WORK TO COMPLETE:
**1)** Please check each statement against the passage on threats communicated to a third person, answering yes or no and quoting the words that settle it: (a) the defendant objects to the stalking instruction; (b) the defendant's statements about shooting Kathryn C. were made to Kathryn C. herself; (c) section 646.9 expressly states an element of intending that comments to third parties reach the victim.
**2)** In the passage on threats communicated to a third person, which statute section does the defendant ask the court to construe?
**3)** Retype the passage on threats communicated to a third person from "D. Threats Communicated" up to and including "to the victim.".

D. Threats Communicated to Third Person
Defendant next challenges the stalking instruction because it did not inform the jury that before determining defendant's statements to Officer Fox about shooting Kathryn C. constituted a credible threat, the jury had to find defendant intended Officer Fox to convey the statements to Kathryn C. In other words, defendant again asks us to construe section 646.9 as including an additional element not expressly stated in the statute—that of specifically intending that comments to third parties be conveyed to the victim.

SUPPLIED RECORDS:
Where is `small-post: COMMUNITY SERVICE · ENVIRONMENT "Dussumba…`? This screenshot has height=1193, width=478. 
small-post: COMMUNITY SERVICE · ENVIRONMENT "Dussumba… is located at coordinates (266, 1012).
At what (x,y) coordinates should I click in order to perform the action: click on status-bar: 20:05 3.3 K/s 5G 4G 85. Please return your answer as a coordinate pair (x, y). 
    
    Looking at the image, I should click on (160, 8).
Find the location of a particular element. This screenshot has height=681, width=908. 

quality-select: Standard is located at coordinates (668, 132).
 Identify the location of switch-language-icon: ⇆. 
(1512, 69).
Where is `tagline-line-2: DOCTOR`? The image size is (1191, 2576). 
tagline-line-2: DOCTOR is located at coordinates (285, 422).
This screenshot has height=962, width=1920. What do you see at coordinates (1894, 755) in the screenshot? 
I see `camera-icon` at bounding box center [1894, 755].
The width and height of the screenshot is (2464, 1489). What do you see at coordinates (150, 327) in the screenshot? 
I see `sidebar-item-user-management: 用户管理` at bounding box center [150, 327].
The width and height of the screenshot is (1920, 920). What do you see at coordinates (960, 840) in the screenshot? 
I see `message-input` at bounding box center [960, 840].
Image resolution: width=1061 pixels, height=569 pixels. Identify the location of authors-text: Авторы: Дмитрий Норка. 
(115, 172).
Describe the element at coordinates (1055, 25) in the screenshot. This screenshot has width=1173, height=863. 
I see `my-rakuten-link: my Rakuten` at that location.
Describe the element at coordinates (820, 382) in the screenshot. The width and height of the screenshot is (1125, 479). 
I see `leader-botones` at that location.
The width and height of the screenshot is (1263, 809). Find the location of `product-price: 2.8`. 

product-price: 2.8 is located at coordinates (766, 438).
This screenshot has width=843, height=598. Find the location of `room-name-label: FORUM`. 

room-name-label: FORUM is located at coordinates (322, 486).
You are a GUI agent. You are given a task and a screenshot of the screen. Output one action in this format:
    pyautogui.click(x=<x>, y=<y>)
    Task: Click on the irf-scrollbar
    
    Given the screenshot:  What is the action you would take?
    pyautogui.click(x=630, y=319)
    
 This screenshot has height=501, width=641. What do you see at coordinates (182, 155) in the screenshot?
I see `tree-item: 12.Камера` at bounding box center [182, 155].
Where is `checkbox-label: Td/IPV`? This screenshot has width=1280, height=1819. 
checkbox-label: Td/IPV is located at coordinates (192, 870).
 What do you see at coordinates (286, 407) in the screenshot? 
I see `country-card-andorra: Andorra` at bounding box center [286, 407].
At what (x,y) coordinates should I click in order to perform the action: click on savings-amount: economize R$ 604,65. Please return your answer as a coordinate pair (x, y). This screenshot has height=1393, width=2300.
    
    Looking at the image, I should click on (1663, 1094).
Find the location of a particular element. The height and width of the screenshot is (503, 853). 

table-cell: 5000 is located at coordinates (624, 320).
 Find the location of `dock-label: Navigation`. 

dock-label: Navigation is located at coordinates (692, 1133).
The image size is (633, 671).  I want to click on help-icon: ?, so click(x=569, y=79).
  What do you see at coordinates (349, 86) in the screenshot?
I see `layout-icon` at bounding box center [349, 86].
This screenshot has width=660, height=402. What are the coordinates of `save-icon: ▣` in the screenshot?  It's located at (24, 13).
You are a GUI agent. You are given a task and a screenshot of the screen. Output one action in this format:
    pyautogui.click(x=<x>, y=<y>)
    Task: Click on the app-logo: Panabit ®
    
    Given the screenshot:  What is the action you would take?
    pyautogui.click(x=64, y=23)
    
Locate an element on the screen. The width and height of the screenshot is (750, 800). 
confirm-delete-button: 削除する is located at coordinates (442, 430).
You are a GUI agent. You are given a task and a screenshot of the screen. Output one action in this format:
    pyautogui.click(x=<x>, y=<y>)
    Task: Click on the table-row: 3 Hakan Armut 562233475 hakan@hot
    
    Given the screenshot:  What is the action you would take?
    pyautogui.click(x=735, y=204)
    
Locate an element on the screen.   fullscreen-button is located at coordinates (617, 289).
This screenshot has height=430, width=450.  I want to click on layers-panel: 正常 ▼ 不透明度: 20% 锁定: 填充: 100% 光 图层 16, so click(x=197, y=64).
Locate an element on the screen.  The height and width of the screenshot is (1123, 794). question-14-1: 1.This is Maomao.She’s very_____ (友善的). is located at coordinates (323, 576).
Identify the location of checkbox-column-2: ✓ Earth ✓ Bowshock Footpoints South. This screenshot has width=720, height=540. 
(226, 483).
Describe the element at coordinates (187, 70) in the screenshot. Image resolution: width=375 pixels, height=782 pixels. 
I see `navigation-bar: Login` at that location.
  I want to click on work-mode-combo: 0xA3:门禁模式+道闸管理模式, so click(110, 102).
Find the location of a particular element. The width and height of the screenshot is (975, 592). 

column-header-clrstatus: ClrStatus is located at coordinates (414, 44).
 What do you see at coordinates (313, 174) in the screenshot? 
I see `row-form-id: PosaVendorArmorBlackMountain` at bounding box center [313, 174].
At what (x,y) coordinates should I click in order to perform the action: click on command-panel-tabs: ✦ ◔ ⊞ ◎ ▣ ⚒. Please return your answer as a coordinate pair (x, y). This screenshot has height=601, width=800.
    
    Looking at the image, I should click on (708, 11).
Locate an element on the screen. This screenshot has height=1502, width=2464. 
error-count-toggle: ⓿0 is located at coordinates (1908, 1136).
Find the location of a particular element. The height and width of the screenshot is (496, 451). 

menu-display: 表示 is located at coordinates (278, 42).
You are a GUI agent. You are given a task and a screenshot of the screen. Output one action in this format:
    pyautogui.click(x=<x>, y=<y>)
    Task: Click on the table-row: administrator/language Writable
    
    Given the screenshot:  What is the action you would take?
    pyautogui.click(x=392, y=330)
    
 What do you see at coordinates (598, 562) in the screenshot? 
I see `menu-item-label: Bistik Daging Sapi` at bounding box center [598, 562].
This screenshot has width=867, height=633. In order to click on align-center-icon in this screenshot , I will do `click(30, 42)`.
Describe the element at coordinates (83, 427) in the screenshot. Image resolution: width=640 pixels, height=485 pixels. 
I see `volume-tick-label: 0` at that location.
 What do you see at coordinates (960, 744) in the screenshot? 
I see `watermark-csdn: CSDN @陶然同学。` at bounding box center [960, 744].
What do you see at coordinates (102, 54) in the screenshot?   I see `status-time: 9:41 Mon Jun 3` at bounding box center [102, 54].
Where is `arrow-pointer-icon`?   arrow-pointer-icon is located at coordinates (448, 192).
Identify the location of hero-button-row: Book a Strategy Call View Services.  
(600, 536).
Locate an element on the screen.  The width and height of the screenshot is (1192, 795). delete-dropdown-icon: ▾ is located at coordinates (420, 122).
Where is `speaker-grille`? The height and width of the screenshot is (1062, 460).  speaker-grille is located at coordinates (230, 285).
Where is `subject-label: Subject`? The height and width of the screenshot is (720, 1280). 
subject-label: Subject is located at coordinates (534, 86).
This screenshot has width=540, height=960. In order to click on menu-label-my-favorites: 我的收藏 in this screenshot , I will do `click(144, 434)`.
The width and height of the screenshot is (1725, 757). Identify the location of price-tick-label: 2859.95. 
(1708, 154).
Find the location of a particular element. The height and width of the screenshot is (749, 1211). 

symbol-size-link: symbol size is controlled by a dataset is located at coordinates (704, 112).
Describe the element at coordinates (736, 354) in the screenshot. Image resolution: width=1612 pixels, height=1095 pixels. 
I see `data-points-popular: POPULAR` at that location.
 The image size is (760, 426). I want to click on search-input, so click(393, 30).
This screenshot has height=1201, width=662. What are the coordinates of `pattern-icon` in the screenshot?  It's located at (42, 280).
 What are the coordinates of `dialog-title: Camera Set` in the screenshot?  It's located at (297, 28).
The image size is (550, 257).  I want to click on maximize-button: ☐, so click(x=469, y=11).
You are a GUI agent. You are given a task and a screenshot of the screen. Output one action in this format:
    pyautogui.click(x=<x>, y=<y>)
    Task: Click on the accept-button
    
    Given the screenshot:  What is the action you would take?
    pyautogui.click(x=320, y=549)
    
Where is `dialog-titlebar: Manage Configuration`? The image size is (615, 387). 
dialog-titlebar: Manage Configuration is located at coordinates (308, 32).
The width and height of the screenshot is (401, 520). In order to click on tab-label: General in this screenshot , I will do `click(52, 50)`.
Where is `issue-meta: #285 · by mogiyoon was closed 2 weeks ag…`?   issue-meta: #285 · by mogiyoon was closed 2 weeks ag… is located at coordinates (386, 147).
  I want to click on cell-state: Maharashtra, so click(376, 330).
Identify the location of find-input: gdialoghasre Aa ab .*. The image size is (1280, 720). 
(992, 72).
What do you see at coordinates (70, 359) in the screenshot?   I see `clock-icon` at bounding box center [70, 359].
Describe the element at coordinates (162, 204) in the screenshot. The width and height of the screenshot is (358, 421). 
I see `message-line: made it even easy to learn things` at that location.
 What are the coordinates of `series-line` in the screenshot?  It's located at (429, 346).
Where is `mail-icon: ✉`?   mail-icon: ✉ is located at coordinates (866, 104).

RESPONSES BY TASK:
**1)**
(a) Yes: "Defendant next challenges the stalking instruction"
(b) No: "defendant's statements to Officer Fox about shooting Kathryn C."
(c) No: "an additional element not expressly stated in the statute"

**2)** Section 646.9.

**3)**
D. Threats Communicated to Third Person
Defendant next challenges the stalking instruction because it did not inform the jury that before determining defendant's statements to Officer Fox about shooting Kathryn C. constituted a credible threat, the jury had to find defendant intended Officer Fox to convey the statements to Kathryn C. In other words, defendant again asks us to construe section 646.9 as including an additional element not expressly stated in the statute—that of specifically intending that comments to third parties be conveyed to the victim.